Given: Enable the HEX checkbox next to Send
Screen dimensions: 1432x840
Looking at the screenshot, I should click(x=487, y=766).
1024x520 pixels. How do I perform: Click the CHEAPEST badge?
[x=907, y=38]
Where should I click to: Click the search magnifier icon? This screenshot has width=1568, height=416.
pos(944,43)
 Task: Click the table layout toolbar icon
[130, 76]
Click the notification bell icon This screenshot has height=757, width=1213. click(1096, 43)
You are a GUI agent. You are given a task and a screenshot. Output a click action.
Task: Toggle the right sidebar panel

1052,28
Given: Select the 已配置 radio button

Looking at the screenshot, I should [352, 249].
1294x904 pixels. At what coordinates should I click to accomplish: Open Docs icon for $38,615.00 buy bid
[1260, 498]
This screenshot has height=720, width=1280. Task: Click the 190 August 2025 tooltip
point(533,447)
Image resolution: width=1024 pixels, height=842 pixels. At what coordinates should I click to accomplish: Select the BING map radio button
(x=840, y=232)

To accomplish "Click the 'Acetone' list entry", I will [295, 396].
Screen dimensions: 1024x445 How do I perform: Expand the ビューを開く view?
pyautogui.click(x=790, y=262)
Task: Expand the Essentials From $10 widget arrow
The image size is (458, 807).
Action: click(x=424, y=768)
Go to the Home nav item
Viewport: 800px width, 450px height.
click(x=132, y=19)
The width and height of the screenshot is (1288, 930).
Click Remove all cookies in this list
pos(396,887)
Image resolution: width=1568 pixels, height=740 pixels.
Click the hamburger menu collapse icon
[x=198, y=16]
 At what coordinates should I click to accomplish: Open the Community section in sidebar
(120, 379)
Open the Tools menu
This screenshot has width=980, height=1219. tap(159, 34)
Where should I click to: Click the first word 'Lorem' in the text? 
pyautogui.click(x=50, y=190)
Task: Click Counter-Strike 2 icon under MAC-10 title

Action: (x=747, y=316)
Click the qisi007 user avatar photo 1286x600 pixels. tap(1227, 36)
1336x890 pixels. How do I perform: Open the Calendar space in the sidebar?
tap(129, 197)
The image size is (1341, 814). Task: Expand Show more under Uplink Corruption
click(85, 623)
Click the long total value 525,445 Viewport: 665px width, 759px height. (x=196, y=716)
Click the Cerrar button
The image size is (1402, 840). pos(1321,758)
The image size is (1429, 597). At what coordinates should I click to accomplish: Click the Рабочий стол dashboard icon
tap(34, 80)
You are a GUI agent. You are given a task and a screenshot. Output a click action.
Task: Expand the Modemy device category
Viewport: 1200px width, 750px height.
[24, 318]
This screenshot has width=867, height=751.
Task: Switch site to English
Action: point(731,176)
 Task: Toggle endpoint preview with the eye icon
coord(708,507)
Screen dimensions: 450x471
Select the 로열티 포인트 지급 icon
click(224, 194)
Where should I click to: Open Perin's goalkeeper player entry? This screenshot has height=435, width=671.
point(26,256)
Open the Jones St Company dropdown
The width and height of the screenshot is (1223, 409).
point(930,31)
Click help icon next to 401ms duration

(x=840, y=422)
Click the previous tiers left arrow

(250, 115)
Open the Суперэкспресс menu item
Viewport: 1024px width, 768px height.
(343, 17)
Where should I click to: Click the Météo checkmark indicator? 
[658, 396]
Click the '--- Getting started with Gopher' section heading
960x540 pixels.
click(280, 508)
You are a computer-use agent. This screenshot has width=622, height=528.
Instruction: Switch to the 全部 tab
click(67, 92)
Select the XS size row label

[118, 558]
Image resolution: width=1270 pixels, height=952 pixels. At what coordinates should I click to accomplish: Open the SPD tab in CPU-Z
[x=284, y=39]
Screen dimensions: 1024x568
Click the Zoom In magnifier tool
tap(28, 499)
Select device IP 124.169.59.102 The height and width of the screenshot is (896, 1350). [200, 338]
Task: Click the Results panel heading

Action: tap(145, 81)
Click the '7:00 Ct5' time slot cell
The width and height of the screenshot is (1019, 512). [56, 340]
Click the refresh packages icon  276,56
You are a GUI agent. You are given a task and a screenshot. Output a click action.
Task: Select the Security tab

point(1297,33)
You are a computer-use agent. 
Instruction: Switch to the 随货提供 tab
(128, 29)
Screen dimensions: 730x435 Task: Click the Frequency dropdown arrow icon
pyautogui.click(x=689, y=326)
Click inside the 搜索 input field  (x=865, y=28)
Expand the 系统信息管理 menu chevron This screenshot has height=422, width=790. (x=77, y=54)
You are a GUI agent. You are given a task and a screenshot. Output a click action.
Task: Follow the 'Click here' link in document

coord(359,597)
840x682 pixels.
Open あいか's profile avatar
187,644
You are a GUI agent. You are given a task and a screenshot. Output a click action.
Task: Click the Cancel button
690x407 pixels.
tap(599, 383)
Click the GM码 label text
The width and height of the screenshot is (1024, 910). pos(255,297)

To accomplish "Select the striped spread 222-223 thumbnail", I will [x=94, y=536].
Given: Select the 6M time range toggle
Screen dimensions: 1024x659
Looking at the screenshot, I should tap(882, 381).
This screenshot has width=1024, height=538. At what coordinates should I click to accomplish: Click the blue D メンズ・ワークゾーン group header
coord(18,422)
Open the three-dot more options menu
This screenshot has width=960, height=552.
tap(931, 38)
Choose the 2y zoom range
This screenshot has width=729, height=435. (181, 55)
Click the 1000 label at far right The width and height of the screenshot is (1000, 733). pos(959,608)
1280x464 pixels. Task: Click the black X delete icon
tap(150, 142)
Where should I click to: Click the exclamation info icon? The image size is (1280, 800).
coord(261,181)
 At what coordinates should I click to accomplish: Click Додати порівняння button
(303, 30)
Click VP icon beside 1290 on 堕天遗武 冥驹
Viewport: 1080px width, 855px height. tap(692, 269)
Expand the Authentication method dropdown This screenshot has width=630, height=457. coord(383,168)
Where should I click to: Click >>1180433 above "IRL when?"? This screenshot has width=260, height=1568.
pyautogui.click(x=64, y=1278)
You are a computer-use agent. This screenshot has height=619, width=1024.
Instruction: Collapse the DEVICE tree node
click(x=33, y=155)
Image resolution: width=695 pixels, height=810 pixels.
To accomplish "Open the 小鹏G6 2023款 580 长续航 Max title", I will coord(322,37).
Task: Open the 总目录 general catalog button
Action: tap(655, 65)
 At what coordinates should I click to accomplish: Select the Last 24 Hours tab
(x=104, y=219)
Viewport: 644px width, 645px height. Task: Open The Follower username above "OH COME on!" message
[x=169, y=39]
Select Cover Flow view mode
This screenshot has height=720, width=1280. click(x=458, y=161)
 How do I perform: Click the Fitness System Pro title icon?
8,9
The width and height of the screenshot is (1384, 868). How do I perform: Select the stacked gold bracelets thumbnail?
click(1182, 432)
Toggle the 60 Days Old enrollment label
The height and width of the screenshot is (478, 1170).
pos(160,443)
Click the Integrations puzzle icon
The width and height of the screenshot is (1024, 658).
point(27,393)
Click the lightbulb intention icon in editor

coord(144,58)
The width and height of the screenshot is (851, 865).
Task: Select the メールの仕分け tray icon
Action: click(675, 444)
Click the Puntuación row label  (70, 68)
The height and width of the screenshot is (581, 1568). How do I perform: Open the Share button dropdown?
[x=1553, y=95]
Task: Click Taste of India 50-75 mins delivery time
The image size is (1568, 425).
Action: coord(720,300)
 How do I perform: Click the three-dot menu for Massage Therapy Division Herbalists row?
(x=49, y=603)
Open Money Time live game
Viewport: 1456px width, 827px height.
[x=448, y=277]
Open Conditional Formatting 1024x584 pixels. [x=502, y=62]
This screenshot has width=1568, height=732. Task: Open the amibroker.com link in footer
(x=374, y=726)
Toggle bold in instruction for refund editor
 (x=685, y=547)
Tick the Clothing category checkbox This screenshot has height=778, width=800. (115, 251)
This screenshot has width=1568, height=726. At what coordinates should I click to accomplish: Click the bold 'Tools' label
---*---
- WHAT IS EXPECTED -
Please return only the lines from the one with "Toggle bold in instruction for refund editor" through the end of the listing, each exactly as written, first and last included.

- TASK SOLUTION -
Toggle bold in instruction for refund editor
 (x=685, y=547)
Tick the Clothing category checkbox This screenshot has height=778, width=800. (115, 251)
This screenshot has width=1568, height=726. At what coordinates should I click to accomplish: Click the bold 'Tools' label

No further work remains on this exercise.